EmployeeOwnershipIn the 1950s, San Francisco lawyer Louis Kelso pioneered a more far-reaching strategy. He used the first ESOP – Employee Stock Ownership Plan – to transfer ownership of his Peninsula Newspapers, Inc. in Palo Alto, California to his managers and rank-and-file employees. “The employee stock ownership plan was invented to democratize access to capital,” Kelso explained. “In human terms, it is a financing device that gradually transforms labor workers into capital workers. It does this by making a corporation’s credit available to the employees, who then use it to buy stock in the company.” That is how Kelso’s own employees bought him out – a formula later applied at hundreds of other firms.

ESOPs – Anchor for the Middle Class

Today, roughly 9,000 U.S. firms have ESOP-type plans representing 14.7 million workers and assets totaling close to $1 trillion, according to National Center for Employee Ownership. Such plans exist mainly in small and medium-sized businesses, though a handful have workforces running into the thousands. Typically, employees receive allocations of stock from the company, based on longevity and pay level. They build up employee ownership over time.
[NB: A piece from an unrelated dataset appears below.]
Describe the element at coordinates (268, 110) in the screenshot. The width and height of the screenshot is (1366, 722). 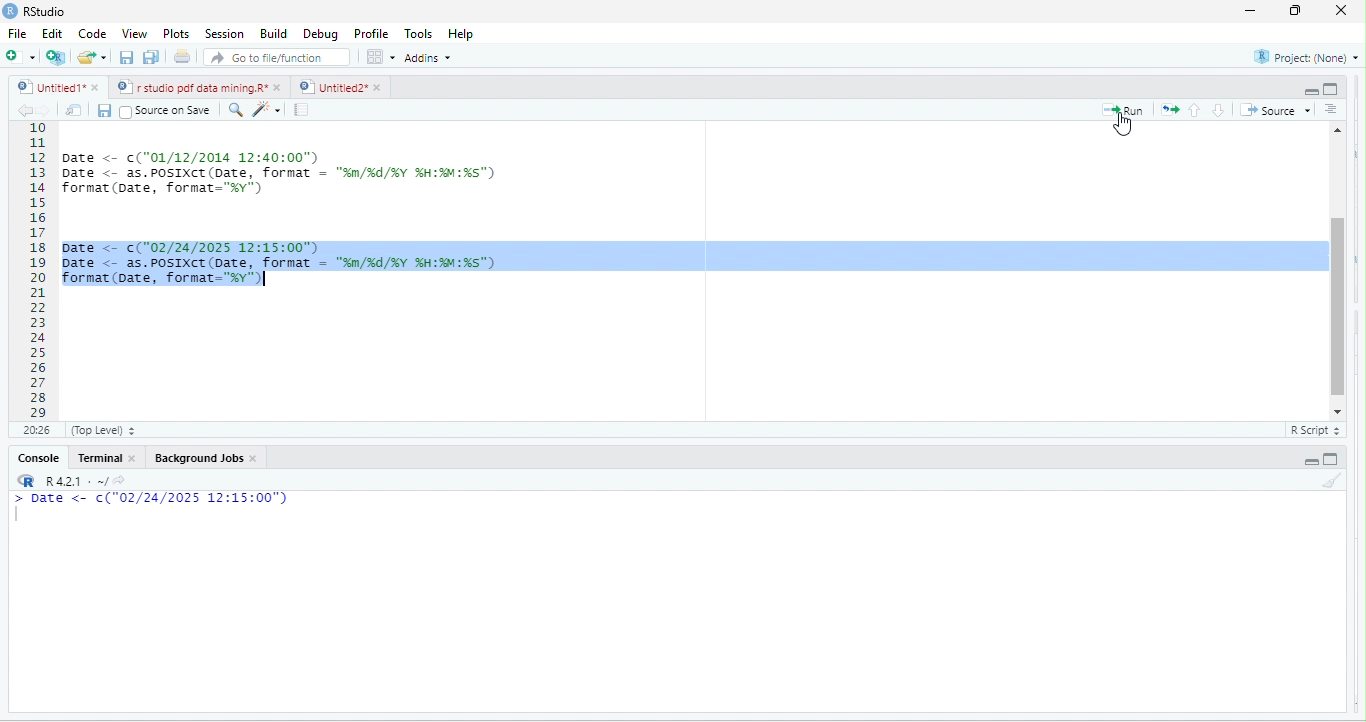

Today 40% of the ESOP plans now own 100% of the company or are on track to take over full ownership.

ESOP advocates contend that the employee-owned firms get higher performance than conventional firms because they generate greater employee commitment, loyalty, willingness to put in extra effort, and more input on company improvements. ESOPs also give employees greater job security. During the Great Recession, employees in ESOP-related firms were four times less likely to be laid off than those at conventional companies, according to the National Center for Employee Ownership.

Rutgers Professor Joe Blasi, a life-long specialist, and advocate for ESOPs contends that worker ownership is more necessary today as an anchor for the middle class than ever before because middle-class economic power and interests have been so marginalized by top-heavy shareholder capitalism. “The sustaining of a middle class,” Blasi asserts, “requires a capital ownership and a capital income strategy” that gives middle-class employees more say in how companies are run and how the gains of economic growth are shared.